§ Task prompt: Of the lines in the data below, write out exactly those from the one holding "Given: Open the General settings tab" through the one holding "Open the Luke", both included.

§ Dataset extract:
>>>

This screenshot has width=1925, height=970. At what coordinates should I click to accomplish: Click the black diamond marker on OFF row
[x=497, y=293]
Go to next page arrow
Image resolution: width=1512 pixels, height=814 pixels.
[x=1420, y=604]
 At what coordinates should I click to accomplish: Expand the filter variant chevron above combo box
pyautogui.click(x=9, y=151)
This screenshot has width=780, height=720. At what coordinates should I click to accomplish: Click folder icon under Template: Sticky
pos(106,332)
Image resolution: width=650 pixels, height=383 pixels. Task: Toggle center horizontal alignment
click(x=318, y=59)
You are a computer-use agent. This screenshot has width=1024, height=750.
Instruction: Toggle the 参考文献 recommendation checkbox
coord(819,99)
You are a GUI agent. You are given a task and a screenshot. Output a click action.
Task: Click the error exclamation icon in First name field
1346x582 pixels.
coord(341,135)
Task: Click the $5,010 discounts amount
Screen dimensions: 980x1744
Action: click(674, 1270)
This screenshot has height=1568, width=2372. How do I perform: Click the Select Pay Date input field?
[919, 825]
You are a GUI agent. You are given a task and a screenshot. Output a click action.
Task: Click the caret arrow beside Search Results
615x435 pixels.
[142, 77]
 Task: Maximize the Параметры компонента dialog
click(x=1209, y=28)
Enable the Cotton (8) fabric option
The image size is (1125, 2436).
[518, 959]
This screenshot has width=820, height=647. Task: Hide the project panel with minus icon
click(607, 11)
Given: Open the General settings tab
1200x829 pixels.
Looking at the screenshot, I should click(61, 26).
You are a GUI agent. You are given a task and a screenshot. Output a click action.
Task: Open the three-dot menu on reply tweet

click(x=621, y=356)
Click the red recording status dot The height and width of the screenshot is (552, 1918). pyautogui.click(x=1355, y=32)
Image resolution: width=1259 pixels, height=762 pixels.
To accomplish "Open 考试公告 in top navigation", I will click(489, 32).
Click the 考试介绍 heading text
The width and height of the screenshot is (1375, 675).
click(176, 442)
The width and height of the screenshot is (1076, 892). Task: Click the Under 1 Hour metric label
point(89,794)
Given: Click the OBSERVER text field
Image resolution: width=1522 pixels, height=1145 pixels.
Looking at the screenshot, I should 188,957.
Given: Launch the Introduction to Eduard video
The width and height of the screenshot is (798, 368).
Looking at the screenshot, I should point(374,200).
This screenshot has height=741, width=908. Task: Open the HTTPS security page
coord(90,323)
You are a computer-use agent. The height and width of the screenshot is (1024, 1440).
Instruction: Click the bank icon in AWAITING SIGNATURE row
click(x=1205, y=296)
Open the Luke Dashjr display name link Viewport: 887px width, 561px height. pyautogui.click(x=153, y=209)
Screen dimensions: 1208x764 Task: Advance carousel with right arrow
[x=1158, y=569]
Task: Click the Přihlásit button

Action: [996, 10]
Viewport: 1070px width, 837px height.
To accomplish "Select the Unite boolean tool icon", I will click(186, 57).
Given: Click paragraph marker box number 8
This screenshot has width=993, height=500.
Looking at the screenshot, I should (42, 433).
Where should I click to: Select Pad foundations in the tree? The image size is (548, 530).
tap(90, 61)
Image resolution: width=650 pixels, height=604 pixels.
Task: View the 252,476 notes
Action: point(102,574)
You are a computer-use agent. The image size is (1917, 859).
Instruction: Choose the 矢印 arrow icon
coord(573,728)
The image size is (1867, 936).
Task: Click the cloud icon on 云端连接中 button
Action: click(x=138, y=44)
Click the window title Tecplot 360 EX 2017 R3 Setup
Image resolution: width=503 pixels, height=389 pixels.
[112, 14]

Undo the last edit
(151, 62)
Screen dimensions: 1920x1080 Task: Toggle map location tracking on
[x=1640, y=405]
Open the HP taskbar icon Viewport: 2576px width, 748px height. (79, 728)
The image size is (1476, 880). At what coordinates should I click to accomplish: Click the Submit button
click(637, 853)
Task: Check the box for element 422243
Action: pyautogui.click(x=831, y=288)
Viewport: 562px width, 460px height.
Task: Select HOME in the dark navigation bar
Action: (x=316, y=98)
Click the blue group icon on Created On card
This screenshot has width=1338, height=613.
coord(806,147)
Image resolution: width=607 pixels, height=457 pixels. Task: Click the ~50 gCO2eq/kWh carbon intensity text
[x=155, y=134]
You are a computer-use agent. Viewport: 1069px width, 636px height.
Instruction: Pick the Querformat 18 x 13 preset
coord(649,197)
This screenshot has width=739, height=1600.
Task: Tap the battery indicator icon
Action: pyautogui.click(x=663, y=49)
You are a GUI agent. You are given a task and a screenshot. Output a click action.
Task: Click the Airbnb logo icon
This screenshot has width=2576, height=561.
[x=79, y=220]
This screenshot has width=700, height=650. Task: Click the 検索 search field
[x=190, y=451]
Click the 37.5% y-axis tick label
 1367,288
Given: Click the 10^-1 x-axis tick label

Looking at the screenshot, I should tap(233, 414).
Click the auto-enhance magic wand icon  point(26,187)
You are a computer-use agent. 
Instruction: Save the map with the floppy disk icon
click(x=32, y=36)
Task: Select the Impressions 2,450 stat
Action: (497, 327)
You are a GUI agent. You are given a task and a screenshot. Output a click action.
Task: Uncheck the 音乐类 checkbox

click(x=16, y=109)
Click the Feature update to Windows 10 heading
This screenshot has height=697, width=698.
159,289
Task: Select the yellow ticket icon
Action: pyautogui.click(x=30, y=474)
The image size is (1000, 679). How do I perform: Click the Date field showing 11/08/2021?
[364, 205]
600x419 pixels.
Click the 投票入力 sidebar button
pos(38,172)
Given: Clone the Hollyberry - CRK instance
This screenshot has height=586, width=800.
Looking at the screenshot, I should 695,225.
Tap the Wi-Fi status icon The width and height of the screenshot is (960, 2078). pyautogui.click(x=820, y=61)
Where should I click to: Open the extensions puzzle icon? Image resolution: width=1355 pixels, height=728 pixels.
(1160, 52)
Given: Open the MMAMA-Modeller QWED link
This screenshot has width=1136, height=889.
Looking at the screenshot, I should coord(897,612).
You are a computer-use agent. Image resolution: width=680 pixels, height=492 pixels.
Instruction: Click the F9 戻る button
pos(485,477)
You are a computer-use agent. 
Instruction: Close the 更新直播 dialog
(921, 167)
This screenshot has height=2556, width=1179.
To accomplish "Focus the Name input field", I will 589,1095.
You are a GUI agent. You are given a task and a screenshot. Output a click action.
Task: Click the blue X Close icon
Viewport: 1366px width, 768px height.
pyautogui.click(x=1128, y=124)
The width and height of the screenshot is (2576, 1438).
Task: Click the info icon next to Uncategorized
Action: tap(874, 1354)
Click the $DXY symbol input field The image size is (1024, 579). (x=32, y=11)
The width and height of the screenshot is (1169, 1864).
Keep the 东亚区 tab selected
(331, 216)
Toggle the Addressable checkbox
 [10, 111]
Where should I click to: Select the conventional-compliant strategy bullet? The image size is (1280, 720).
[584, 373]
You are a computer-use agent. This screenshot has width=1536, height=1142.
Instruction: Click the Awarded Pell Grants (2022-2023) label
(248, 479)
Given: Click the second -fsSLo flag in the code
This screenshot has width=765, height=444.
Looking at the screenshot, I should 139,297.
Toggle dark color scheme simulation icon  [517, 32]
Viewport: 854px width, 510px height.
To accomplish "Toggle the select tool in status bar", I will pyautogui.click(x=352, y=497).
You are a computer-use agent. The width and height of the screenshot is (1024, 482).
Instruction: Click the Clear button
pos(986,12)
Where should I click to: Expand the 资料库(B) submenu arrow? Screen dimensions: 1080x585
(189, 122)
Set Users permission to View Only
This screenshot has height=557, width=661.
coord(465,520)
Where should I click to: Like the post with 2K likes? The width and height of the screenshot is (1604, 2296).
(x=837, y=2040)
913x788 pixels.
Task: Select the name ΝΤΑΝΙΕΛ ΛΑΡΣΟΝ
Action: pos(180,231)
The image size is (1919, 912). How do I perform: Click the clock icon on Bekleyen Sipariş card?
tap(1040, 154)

<<<

§ Solution:
Given: Open the General settings tab
1200x829 pixels.
Looking at the screenshot, I should click(61, 26).
You are a GUI agent. You are given a task and a screenshot. Output a click action.
Task: Open the three-dot menu on reply tweet

click(x=621, y=356)
Click the red recording status dot The height and width of the screenshot is (552, 1918). pyautogui.click(x=1355, y=32)
Image resolution: width=1259 pixels, height=762 pixels.
To accomplish "Open 考试公告 in top navigation", I will click(489, 32).
Click the 考试介绍 heading text
The width and height of the screenshot is (1375, 675).
click(176, 442)
The width and height of the screenshot is (1076, 892). Task: Click the Under 1 Hour metric label
point(89,794)
Given: Click the OBSERVER text field
Image resolution: width=1522 pixels, height=1145 pixels.
Looking at the screenshot, I should 188,957.
Given: Launch the Introduction to Eduard video
The width and height of the screenshot is (798, 368).
Looking at the screenshot, I should point(374,200).
This screenshot has height=741, width=908. Task: Open the HTTPS security page
coord(90,323)
You are a computer-use agent. The height and width of the screenshot is (1024, 1440).
Instruction: Click the bank icon in AWAITING SIGNATURE row
click(x=1205, y=296)
Open the Luke Dashjr display name link Viewport: 887px width, 561px height. pyautogui.click(x=153, y=209)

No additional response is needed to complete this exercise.